Covid-19: WHO will Übertragung durch die Luft nicht bestätigen

Die Weltgesundheitsorganisation hat neue Richtlinien für Covid-19 veröffentlicht. Eine Übertragung durch die Luft will sie nicht bestätigen.

Von Redaktion

Die Weltgesundheitsorganisation hat am Donnerstag neue Richtlinien zur Übertragung des neuartigen Coronavirus veröffentlicht, die einige Berichte über die Luft erfolgende Übertragung des Virus, das Covid-19 verursacht, anerkennt, aber nicht bestätigen will, dass sich das Virus über die Luft verbreitet.

In ihrem neuesten Leitfaden zur Übertragung räumte die WHO ein, dass einige Ausbruchsberichte im Zusammenhang mit überfüllten Innenräumen die Möglichkeit einer Aerosolübertragung, z.B. bei Chorproben, in Restaurants oder in Fitness-Kursen, nahe legen.

Die WHO sagte jedoch, dass mehr Forschung dringend erforderlich sei, „um solche Fälle zu untersuchen und ihre Bedeutung für die Übertragung von Covid-19 einzuschätzen“.

Auf der Grundlage ihrer Überprüfung der aktuellen Erkenntnisse sagte die WHO, dass sich das neuartige Coronavirus, das Covid-19 verursacht, zwischen Menschen durch direkten oder indirekten Kontakt mit kontaminierten Oberflächen oder durch engen Kontakt mit infizierten Menschen verbreitet.

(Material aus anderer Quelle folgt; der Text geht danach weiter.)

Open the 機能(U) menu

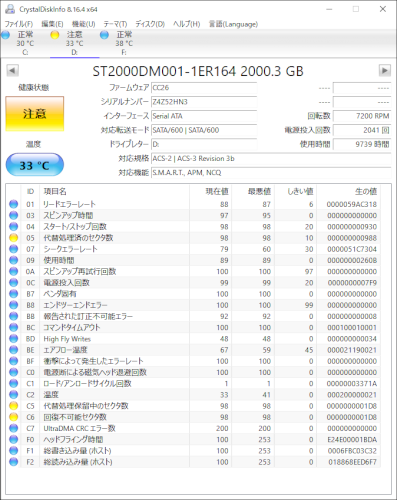pyautogui.click(x=84, y=24)
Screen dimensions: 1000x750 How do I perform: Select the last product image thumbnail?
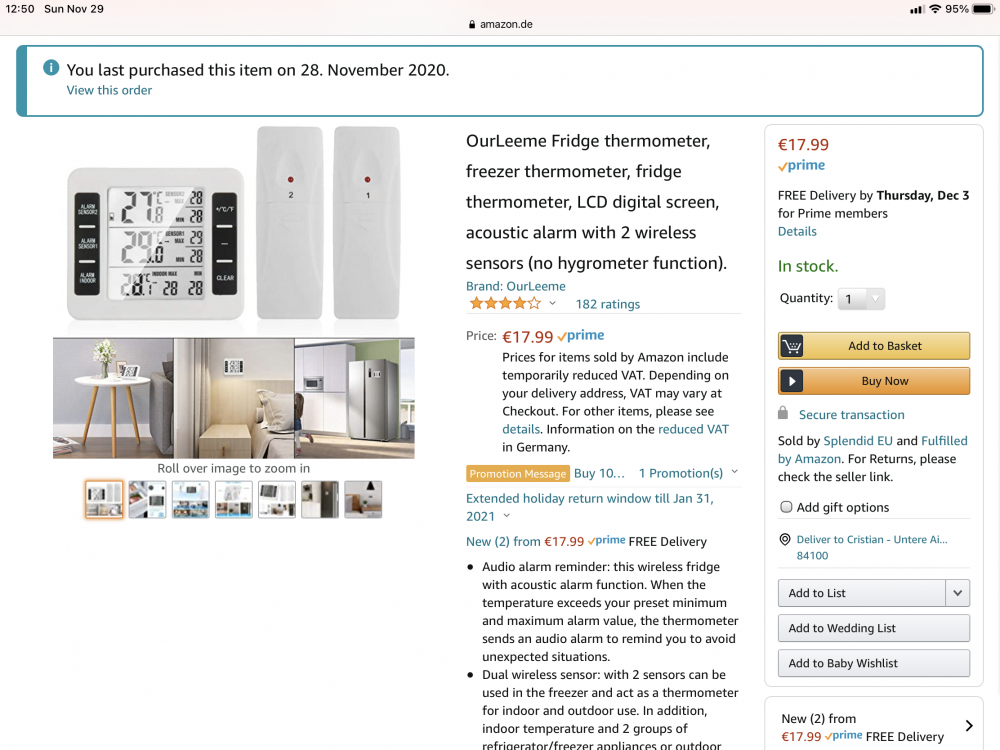pyautogui.click(x=363, y=499)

Diese übertragen das Virus durch Speichel, Atemwegssekrete oder Tröpfchen, die freigesetzt werden, wenn eine infizierte Person hustet, niest, spricht oder singt.

Der Bericht folgt auf einen offenen Brief von Wissenschaftlern, die sich auf die Ausbreitung von Krankheiten in der Luft spezialisiert haben – so genannte Aerobiologen – und die das globale Gremium aufforderten, seine Leitlinien zur Ausbreitung von Atemwegserkrankungen zu aktualisieren und die Übertragung von Aerosolen mit einzubeziehen.

„Dies ist ein Schritt in die richtige Richtung, wenn auch ein kleiner. Es wird deutlich, dass die Pandemie durch sich übermäßig ausbreitende Ereignisse angetrieben wird und dass die beste Erklärung für viele dieser Ereignisse die Aerosolübertragung ist“, sagte Jose Jimenez, Chemiker an der Universität von Colorado, der den Brief unterzeichnete, der am Montag in der Zeitschrift Clinical Infectious Diseases veröffentlicht wurde.

Wie häufig sich das Coronavirus über die Luft oder durch Aerosole verbreitet – im Gegensatz zu größeren Tröpfchen bei Husten und Niesen – ist nicht klar.

Es wird angenommen, dass nur eine sehr kleine Zahl von Krankheiten über Aerosole oder winzige Schwebeteilchen verbreitet wird. Dazu gehören Masern und Tuberkulose – zwei hoch ansteckende Krankheiten, die extreme Vorsichtsmassnahmen erfordern, um eine Exposition zu verhindern.

In den Leitlinien der WHO wird anerkannt, dass die Übertragung des neuartigen Coronavirus über die Luft bei bestimmten medizinischen Verfahren, bei denen Aerosole entstehen, wie z. B. bei der Durchführung von Intubationen, auftreten kann.

Unter diesen Umständen rät sie dem medizinischen Personal, das solche Verfahren durchführt, schwere N95-Atemmasken und andere Schutzausrüstungen in einem angemessen belüfteten Raum zu tragen.

Jede Änderung in der Einschätzung des Übertragungsrisikos durch die WHO könnte sich auf die derzeitige Empfehlung der WHO auswirken, einen Abstand von einem Meter zu halten.

Regierungen, die sich bei der Beratung ebenfalls auf die Agentur verlassen, müssen möglicherweise auch die Maßnahmen im Bereich der öffentlichen Gesundheit anpassen, um die Ausbreitung des Virus einzudämmen.